Visite d'usine guidée par une charmante écossaise s'excusant pour son accent. Tu parles, je ne comprends qu'un mot sur deux...
La rencontre de travail du jour réunit une intéressante équipe multiculturelle : Allemand, Autrichien, Suédois, Américain, Français, qu'il va s'agir de faire travailler ensemble au delà des écarts culturels. Nouvelle illustration concrète de notre globalisation.

Fin d'après midi. Nous sortons sous un ciel chargé typique des Highlands, même si nous n'y sommes pas : gros cumulus gris sur fond de ciel indigo et quelques averses éparses striant l'horizon. C’est simplement beau.

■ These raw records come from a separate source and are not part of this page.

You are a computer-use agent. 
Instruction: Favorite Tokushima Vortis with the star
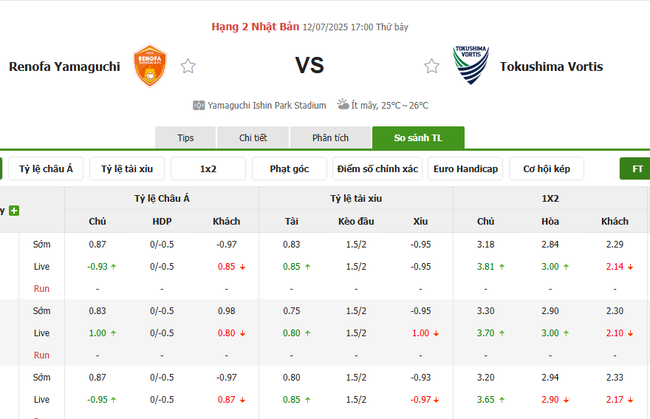click(x=432, y=67)
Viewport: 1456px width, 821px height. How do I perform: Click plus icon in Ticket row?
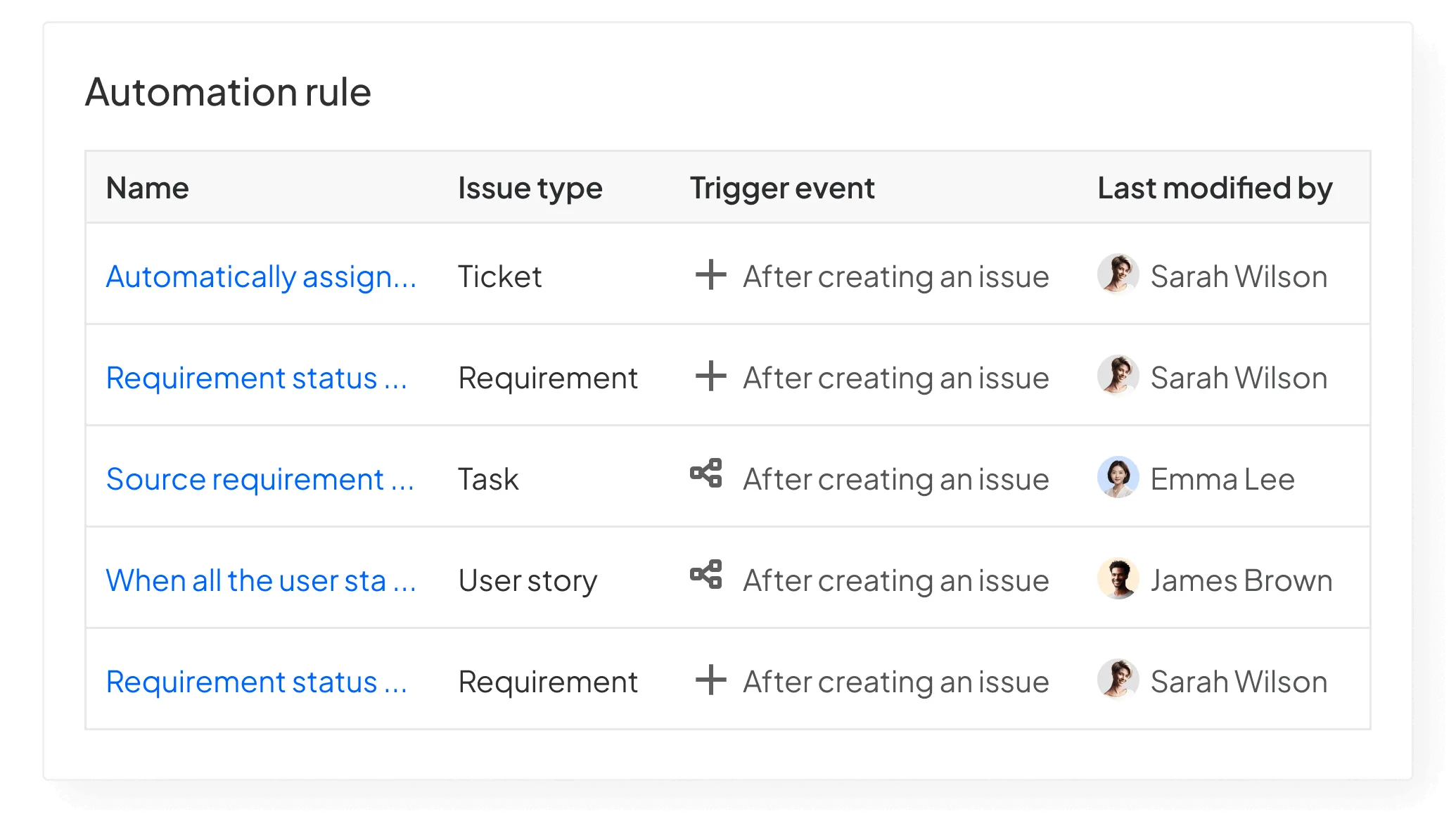pos(710,275)
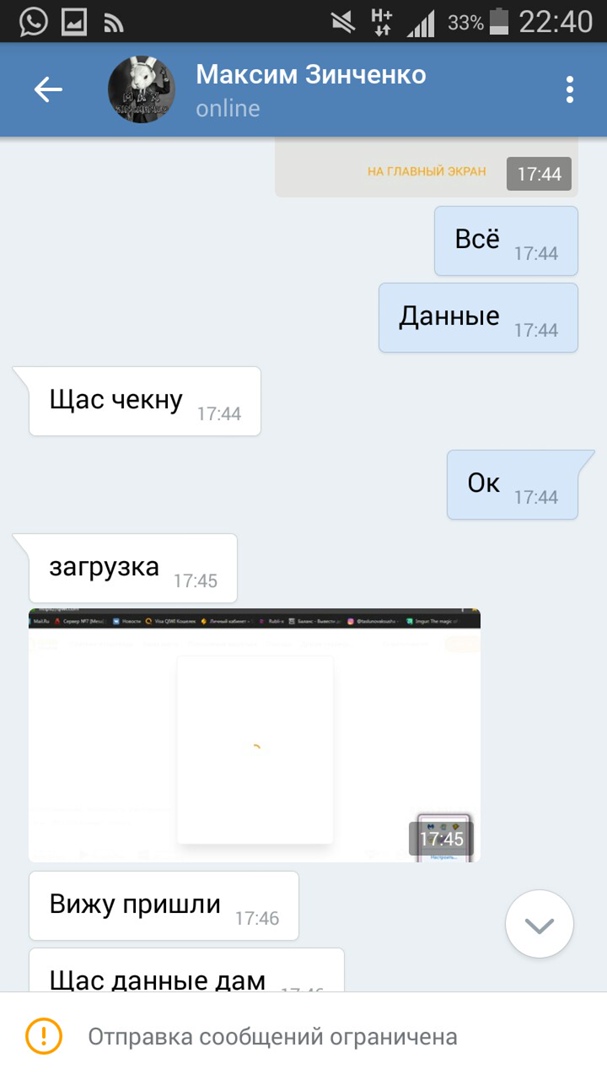This screenshot has height=1080, width=607.
Task: Tap the gallery image notification icon
Action: [74, 23]
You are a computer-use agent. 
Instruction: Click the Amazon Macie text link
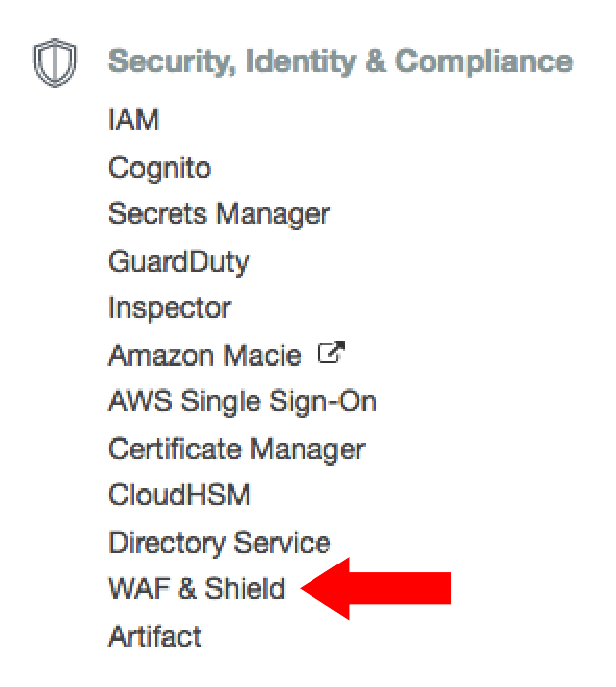(x=205, y=355)
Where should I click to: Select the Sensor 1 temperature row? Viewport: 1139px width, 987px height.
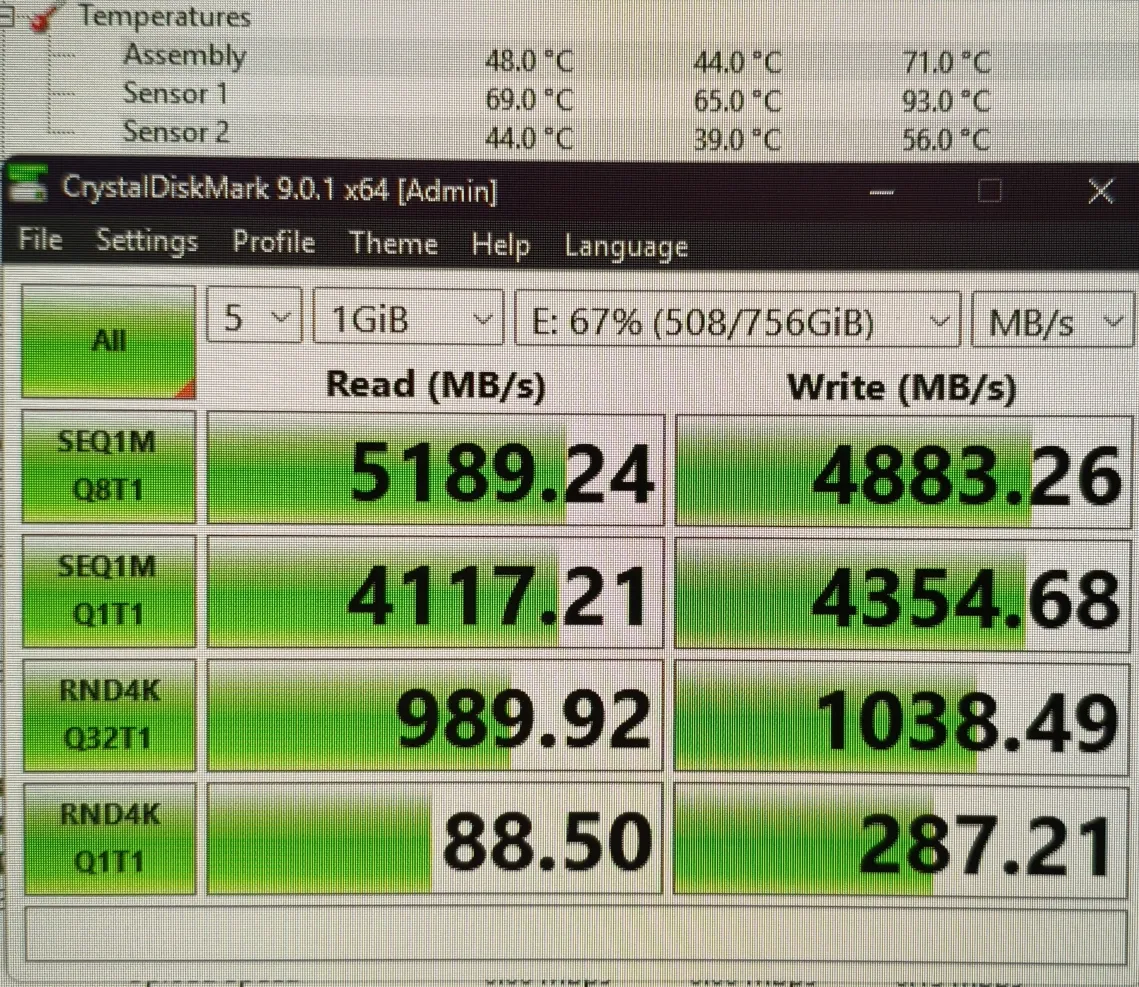tap(175, 94)
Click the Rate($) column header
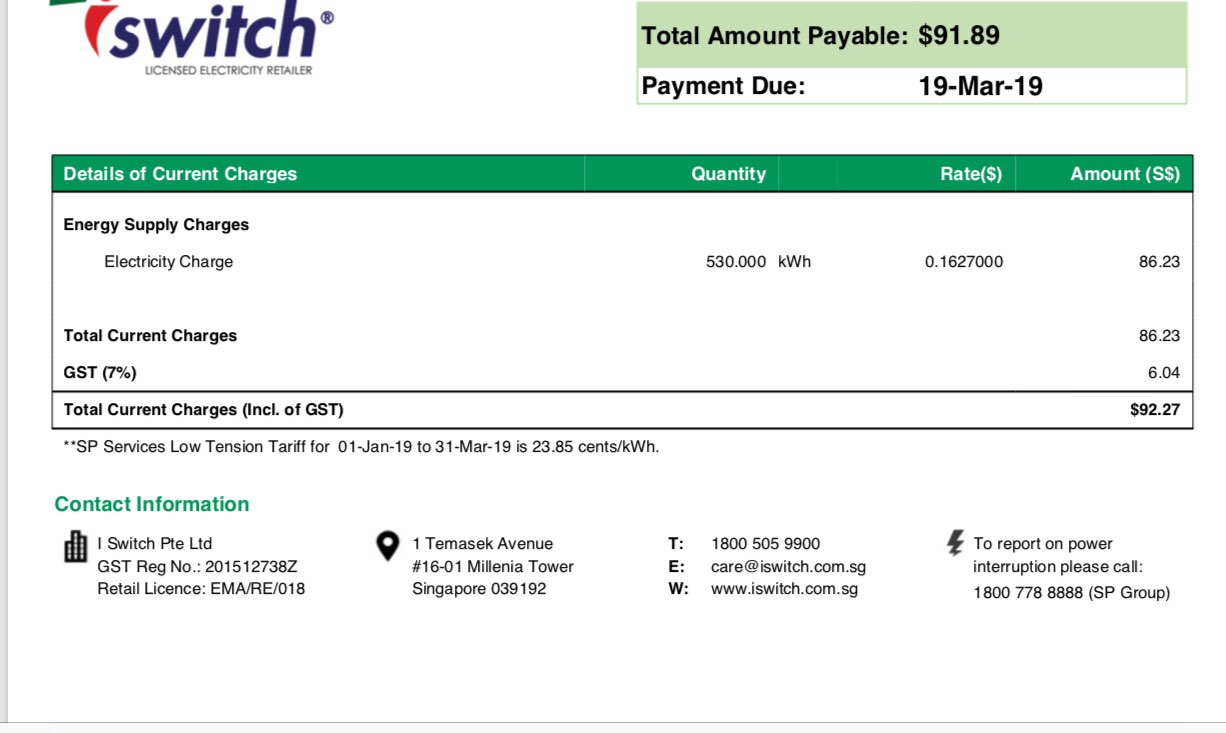This screenshot has height=733, width=1226. click(x=970, y=174)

Le minibus nous dépose à l'hôtel, typique bâtisse de pierres taillées aux allures de manoirs. Des dédales de couloirs conduisent aux chambres confortables. Nous sommes  ici au milieu d'un golf de bonne facture. Ambiance feutrée pour une clientèle presqu’exclusivement masculine dont une majorité de 3eme âge habillés « grand style » de golfeurs britanniques : polos pastels, pulls écossais aux couleurs improbables et chaussettes assorties, pantalons à carreaux au pli parfait, chaussures impeccablement cirées. Et toute cette petite société se retrouve en soirée au bar à engloutir des pintes de bière. Les voix se fond alors plus fortes, les visages transpirant rougissent proportionnellement à la perte d'élégance des convives quand les chemises sorties des pantalons laissent déborder quelques formes généreuses.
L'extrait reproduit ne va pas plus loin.